Involucro esterno dei bulbi, formato da squame derivate da foglie regredite. Può rappresentare una zona esterna dei meristemi apicali o essere una membrana avvolgente di alcuni tipi di funghi detti Tunicati.

Tunicato

Coperto con una o piu’ squame che rivestono gli organi sottostanti, proteggendoli.

Turboatomizzatore

Analogamente alle irroratrici a pressione, la polverizzazione del liquido è meccanica, mentre il trasporto delle goccioline è operato da una corrente d’aria messa in movimento da uno o più ventilatori elicoidali. La corrente d’aria oltre ad assicurare il trasporto delle goccioline, contribuisce anche, per un 10-15%, a migliorare la omogeneità e finezza della polverizzazione; inoltre, oltre ad aumentare la gittata, agitando le foglie migliora la copertura e la penetrazione all’interno della vegetazione.
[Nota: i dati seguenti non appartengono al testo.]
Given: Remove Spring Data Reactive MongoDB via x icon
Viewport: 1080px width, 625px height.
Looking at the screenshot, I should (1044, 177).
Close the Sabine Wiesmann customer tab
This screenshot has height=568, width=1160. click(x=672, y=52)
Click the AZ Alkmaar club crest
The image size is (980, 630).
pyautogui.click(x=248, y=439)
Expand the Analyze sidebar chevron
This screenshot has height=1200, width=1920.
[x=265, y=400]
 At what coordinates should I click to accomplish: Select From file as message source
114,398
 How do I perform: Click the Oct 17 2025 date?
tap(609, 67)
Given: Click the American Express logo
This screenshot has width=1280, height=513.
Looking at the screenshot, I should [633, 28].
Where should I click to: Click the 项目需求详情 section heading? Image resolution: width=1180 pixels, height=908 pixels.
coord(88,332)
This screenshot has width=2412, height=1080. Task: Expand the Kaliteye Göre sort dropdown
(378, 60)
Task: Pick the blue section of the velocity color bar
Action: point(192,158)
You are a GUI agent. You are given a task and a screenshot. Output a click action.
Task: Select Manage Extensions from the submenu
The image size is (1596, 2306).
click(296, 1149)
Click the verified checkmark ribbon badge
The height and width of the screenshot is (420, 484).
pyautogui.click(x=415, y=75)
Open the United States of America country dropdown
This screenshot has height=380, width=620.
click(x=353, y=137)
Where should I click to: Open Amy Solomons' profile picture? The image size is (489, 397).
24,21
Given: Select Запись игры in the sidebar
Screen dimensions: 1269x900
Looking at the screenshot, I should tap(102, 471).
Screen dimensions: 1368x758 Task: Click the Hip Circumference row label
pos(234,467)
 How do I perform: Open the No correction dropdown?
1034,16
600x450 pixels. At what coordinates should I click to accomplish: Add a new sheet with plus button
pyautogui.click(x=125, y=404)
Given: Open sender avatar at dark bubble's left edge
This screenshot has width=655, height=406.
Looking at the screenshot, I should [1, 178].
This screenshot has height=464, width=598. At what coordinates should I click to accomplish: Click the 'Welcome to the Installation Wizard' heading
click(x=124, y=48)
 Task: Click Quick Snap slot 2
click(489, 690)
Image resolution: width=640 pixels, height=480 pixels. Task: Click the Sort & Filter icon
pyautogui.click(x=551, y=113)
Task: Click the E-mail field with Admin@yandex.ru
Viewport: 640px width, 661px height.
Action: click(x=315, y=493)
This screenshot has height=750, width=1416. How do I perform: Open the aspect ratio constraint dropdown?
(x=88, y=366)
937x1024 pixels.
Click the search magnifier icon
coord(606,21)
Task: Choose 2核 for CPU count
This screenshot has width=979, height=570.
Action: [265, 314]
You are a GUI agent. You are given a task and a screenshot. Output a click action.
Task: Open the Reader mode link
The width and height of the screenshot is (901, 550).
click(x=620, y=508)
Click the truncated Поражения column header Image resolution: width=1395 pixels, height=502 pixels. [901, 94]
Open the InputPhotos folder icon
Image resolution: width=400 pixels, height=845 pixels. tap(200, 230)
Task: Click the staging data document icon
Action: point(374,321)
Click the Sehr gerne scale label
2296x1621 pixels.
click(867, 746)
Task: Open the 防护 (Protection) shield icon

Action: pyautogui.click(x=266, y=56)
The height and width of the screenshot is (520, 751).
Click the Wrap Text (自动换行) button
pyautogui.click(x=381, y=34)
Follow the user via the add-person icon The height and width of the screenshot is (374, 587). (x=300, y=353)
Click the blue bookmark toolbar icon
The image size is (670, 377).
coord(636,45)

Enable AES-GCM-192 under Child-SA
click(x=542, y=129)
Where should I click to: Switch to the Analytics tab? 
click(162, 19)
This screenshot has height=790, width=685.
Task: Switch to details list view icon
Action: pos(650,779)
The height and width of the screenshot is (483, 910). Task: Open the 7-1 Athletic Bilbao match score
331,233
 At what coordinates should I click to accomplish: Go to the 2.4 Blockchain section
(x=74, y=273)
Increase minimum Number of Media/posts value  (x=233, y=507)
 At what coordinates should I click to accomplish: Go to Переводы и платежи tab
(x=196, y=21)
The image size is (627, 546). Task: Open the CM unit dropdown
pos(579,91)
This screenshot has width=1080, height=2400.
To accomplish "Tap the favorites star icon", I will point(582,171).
Con tali atomizzatori si ottengono goccioline con diametri oscillanti tra 200-300 micron.

Turboatomizzatore

Analogamente alle irroratrici a pressione, la polverizzazione del liquido è meccanica, mentre il trasporto delle goccioline è operato da una corrente d’aria messa in movimento da uno o più ventilatori elicoidali. La corrente d’aria oltre ad assicurare il trasporto delle goccioline, contribuisce anche, per un 10-15%, a migliorare la omogeneità e finezza della polverizzazione; inoltre, oltre ad aumentare la gittata, agitando le foglie migliora la copertura e la penetrazione all’interno della vegetazione. Con tali atomizzatori si ottengono goccioline con diametri oscillanti tra 200-300 micron.

Turgido

Detto di pianta o tessuto che contiene la sua completa quantità d’acqua e perciò non si trova in stato di malessere, in stress idrico.

Turione

Grosso germoglio nelle prime fasi di sviluppo che si origina dal rizoma di alcune specie di cui è la porzione edule.

Turno

Nei boschi coetanei è il numero degli anni che intercorrono tra due tagli di maturità attuati sulla medesima superficie

Tutore

Sostegno applicato, in fase di messa a dimora, a una pianta giovane per favorirne l’ancoraggio e un portamento eretto. Si distinguono in tutori vivi, se costituiti da altri alberi in vegetazione, e in tutori inerti, se costituiti da sostegni in legno, cemento, ecc.